--- Required work ---
Nothing but the lines from the one holding "Viewport: 880px width, 446px" to the final line of the listing below, both included, should be repeated, and each must match exactly. Omit pictures.
>>>
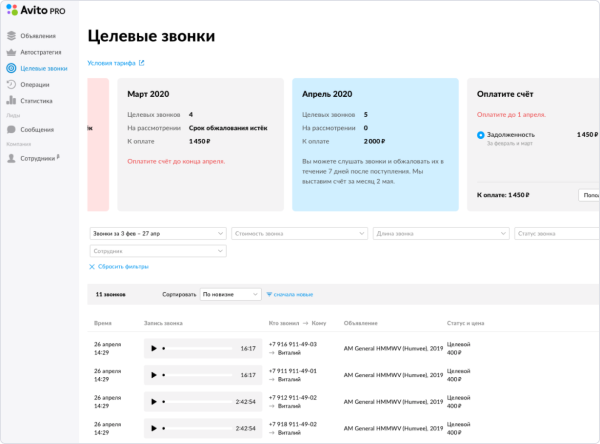Open Автостратегия crown icon in sidebar
Viewport: 600px width, 444px height.
click(11, 52)
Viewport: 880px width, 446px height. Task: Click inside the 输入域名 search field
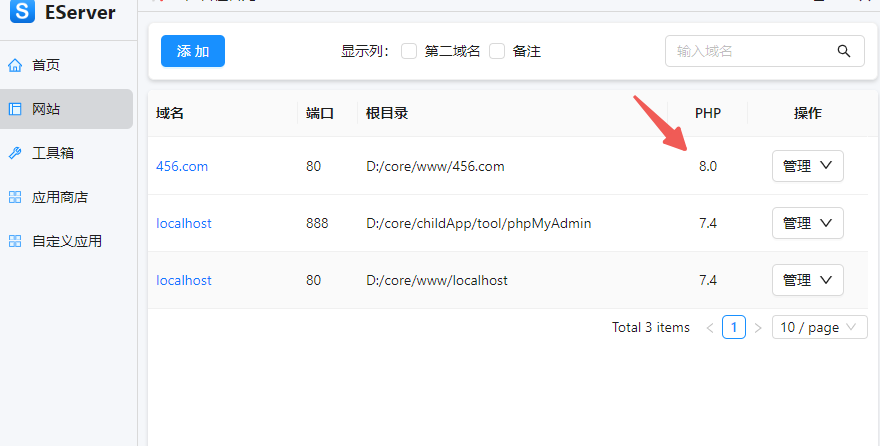(748, 51)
<<<
--- Answer to this exercise ---
Viewport: 880px width, 446px height. Task: Click inside the 输入域名 search field
(748, 51)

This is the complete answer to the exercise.